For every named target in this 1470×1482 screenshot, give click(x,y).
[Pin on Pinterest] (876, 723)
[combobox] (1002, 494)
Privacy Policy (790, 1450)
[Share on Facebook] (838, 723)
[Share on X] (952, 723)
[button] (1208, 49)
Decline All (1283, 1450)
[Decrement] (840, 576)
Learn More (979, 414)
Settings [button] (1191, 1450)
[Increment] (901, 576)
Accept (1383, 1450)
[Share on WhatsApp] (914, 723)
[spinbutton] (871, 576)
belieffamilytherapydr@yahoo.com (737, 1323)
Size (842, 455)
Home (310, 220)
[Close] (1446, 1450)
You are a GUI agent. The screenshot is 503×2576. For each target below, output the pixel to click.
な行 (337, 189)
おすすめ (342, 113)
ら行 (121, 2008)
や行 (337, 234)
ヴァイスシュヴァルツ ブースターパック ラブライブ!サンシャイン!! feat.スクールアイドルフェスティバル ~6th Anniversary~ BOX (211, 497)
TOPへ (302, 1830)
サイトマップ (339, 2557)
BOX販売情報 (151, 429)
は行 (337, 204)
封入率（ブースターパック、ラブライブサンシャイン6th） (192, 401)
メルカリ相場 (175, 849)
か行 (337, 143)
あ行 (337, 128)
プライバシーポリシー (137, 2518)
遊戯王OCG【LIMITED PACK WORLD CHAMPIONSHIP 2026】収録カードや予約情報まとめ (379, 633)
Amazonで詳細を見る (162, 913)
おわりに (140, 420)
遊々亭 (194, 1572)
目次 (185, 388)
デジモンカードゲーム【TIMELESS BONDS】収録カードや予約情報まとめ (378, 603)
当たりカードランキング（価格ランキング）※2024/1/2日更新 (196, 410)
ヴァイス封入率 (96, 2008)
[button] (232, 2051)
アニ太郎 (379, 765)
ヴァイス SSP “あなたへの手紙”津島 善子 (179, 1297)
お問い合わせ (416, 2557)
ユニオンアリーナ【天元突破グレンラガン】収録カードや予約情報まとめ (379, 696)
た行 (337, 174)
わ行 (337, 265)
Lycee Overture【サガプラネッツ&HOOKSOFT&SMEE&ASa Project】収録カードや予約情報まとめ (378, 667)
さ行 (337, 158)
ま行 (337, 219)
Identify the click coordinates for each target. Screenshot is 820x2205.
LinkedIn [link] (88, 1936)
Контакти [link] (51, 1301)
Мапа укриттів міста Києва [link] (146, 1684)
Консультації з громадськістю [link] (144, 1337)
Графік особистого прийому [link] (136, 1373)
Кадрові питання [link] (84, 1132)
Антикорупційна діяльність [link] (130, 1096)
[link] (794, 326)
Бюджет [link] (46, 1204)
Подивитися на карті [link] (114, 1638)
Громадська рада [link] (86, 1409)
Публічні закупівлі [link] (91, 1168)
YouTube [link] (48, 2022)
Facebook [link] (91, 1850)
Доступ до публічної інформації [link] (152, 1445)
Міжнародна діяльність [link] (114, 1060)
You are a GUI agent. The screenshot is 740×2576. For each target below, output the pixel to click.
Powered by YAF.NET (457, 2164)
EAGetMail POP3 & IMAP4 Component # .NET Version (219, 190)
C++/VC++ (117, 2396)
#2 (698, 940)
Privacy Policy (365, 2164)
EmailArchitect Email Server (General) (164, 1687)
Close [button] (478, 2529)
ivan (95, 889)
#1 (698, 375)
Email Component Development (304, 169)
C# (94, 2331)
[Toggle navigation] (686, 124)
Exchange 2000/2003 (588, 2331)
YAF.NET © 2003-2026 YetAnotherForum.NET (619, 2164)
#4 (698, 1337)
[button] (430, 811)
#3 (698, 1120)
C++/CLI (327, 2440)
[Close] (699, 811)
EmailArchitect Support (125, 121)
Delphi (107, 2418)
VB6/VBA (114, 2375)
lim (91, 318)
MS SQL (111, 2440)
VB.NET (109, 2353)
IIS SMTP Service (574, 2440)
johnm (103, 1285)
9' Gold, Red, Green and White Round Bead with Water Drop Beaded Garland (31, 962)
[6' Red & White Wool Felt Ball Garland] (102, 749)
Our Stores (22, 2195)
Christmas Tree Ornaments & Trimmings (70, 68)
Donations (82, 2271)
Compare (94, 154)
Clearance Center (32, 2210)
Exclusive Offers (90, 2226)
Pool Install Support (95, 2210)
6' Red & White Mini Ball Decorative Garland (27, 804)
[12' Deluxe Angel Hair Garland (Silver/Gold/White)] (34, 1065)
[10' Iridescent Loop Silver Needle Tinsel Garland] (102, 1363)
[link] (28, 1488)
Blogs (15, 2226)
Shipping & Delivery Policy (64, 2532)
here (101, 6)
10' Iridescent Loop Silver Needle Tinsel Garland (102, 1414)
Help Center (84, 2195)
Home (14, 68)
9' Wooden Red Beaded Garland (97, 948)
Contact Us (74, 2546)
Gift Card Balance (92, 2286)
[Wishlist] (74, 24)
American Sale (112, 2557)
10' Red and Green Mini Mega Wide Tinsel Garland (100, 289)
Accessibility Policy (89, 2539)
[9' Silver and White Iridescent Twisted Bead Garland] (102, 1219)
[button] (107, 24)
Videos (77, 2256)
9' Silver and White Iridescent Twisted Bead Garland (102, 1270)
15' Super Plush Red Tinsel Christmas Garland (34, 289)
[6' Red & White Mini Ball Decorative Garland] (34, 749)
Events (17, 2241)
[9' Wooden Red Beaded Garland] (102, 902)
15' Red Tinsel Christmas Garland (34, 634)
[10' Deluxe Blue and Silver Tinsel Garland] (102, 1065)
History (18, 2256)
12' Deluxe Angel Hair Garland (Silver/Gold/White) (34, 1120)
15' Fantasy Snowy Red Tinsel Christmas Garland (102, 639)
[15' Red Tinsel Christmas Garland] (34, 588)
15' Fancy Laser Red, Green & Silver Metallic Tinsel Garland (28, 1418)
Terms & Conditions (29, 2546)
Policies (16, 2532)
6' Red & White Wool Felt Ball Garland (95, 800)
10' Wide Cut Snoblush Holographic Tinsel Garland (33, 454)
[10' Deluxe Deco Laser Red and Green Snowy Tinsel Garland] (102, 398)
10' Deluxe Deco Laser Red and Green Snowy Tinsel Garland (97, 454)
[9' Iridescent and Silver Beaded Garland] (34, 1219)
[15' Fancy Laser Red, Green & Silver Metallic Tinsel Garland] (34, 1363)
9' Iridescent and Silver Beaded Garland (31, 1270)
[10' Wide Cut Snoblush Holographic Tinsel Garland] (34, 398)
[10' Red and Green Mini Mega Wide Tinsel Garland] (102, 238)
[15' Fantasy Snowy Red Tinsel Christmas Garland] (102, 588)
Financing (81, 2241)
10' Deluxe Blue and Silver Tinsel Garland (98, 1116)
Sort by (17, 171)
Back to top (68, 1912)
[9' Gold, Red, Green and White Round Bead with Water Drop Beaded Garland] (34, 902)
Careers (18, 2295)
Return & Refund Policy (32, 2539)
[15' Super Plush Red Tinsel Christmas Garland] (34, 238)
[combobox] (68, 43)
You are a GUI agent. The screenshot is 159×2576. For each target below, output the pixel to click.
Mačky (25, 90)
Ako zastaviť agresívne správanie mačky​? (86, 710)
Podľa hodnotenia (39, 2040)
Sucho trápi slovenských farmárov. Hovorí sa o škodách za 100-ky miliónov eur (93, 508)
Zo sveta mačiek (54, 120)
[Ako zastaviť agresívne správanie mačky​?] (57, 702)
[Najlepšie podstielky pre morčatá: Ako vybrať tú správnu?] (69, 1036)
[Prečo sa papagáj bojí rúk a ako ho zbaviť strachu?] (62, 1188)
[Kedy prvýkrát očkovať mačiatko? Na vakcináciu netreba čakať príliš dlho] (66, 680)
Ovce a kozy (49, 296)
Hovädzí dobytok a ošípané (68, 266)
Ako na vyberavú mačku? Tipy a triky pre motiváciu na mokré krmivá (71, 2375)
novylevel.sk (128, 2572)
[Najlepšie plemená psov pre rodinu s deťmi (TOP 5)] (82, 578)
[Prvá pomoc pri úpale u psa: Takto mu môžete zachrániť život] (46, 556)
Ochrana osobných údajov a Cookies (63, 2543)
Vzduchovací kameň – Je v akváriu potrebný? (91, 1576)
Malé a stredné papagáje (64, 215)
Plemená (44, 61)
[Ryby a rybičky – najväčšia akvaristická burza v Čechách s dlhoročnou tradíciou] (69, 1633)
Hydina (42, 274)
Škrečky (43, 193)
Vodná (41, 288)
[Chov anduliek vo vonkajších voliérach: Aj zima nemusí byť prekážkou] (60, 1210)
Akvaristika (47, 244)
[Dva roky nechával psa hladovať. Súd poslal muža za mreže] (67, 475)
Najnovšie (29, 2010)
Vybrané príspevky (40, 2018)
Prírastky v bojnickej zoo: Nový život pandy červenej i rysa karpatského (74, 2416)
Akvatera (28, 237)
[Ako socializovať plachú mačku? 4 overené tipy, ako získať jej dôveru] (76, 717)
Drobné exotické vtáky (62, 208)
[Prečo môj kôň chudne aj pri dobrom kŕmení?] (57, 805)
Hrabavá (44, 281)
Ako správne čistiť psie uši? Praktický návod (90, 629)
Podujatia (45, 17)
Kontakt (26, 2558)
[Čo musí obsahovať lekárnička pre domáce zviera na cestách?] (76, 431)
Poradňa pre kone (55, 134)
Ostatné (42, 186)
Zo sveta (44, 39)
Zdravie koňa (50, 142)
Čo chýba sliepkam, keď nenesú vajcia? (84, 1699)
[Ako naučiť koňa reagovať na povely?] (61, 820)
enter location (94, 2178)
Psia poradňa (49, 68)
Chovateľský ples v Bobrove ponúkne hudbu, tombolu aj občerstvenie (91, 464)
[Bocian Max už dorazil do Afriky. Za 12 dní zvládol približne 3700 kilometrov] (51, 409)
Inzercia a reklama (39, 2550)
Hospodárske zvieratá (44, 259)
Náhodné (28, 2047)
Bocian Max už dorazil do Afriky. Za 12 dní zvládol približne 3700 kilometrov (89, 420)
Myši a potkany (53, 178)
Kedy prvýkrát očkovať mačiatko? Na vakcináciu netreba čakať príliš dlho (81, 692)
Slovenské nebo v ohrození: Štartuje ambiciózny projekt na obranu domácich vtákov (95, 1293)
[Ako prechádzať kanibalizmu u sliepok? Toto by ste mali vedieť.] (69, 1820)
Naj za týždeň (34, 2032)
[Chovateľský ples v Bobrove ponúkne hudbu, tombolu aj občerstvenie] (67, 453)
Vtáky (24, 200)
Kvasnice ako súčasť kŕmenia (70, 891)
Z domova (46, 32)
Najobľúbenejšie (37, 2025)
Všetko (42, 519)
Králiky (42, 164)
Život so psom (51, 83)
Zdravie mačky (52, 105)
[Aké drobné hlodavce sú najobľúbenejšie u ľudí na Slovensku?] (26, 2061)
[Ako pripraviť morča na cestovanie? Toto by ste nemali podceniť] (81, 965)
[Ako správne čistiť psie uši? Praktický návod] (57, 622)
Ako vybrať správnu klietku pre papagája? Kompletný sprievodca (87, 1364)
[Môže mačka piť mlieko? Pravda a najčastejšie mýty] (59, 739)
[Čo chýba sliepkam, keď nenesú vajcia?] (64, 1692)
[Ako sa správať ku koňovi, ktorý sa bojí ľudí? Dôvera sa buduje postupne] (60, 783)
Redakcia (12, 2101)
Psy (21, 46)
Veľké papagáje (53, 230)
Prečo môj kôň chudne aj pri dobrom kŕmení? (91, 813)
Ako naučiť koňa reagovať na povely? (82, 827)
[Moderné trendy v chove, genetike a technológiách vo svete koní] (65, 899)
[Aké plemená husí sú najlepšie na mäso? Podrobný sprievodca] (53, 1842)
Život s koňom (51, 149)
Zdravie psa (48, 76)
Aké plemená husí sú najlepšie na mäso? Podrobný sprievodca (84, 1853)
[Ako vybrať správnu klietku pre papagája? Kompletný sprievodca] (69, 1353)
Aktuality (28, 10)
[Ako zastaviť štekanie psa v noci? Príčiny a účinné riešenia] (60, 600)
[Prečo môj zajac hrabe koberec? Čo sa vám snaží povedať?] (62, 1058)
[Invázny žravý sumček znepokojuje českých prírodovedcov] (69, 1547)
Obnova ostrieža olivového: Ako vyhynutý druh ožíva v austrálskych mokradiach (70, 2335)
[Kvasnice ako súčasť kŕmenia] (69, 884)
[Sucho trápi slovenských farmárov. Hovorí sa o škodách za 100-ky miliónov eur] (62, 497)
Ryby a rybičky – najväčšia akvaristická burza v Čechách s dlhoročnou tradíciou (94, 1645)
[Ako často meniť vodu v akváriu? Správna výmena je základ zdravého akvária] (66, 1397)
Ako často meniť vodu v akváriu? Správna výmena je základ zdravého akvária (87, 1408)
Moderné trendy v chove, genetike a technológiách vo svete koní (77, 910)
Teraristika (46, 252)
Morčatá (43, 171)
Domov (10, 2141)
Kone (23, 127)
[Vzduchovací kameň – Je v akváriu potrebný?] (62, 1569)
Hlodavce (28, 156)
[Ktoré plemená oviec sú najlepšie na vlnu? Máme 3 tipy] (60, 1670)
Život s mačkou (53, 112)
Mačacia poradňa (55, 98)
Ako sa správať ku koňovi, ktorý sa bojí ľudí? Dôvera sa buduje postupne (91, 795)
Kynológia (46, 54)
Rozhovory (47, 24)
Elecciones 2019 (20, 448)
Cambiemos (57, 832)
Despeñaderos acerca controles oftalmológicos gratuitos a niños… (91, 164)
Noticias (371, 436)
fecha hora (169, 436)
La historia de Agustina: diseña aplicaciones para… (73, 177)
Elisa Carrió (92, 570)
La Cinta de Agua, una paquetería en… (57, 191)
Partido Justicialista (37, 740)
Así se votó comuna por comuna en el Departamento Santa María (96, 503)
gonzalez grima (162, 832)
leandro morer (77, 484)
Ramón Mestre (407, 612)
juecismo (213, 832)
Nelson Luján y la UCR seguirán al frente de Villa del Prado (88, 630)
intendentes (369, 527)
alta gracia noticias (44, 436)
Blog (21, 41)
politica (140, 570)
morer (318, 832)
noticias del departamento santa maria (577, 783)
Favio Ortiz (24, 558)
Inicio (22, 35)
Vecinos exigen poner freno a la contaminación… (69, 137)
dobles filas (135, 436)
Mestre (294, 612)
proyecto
========================================================================
HOW TO COMPLETE THIS TASK: What you give back must be the stretch above, starting at the line with "novylevel.sk (128, 2572)" and ending at the line with "[Chovateľský ples v", copied exactly.

ANSWER BOX:
novylevel.sk (128, 2572)
[Najlepšie plemená psov pre rodinu s deťmi (TOP 5)] (82, 578)
[Prvá pomoc pri úpale u psa: Takto mu môžete zachrániť život] (46, 556)
Ochrana osobných údajov a Cookies (63, 2543)
Vzduchovací kameň – Je v akváriu potrebný? (91, 1576)
Malé a stredné papagáje (64, 215)
Plemená (44, 61)
[Ryby a rybičky – najväčšia akvaristická burza v Čechách s dlhoročnou tradíciou] (69, 1633)
Hydina (42, 274)
Škrečky (43, 193)
Vodná (41, 288)
[Chov anduliek vo vonkajších voliérach: Aj zima nemusí byť prekážkou] (60, 1210)
Akvaristika (47, 244)
[Dva roky nechával psa hladovať. Súd poslal muža za mreže] (67, 475)
Najnovšie (29, 2010)
Vybrané príspevky (40, 2018)
Prírastky v bojnickej zoo: Nový život pandy červenej i rysa karpatského (74, 2416)
Akvatera (28, 237)
[Ako socializovať plachú mačku? 4 overené tipy, ako získať jej dôveru] (76, 717)
Drobné exotické vtáky (62, 208)
[Prečo môj kôň chudne aj pri dobrom kŕmení?] (57, 805)
Hrabavá (44, 281)
Ako správne čistiť psie uši? Praktický návod (90, 629)
Podujatia (45, 17)
Kontakt (26, 2558)
[Čo musí obsahovať lekárnička pre domáce zviera na cestách?] (76, 431)
Poradňa pre kone (55, 134)
Ostatné (42, 186)
Zo sveta (44, 39)
Zdravie koňa (50, 142)
Čo chýba sliepkam, keď nenesú vajcia? (84, 1699)
[Ako naučiť koňa reagovať na povely?] (61, 820)
enter location (94, 2178)
Psia poradňa (49, 68)
Chovateľský ples v Bobrove ponúkne hudbu, tombolu aj občerstvenie (91, 464)
[Bocian Max už dorazil do Afriky. Za 12 dní zvládol približne 3700 kilometrov] (51, 409)
Inzercia a reklama (39, 2550)
Hospodárske zvieratá (44, 259)
Náhodné (28, 2047)
Bocian Max už dorazil do Afriky. Za 12 dní zvládol približne 3700 kilometrov (89, 420)
Myši a potkany (53, 178)
Kedy prvýkrát očkovať mačiatko? Na vakcináciu netreba čakať príliš dlho (81, 692)
Slovenské nebo v ohrození: Štartuje ambiciózny projekt na obranu domácich vtákov (95, 1293)
[Ako prechádzať kanibalizmu u sliepok? Toto by ste mali vedieť.] (69, 1820)
Naj za týždeň (34, 2032)
[Chovateľský ples v Bobrove ponúkne hudbu, tombolu aj občerstvenie] (67, 453)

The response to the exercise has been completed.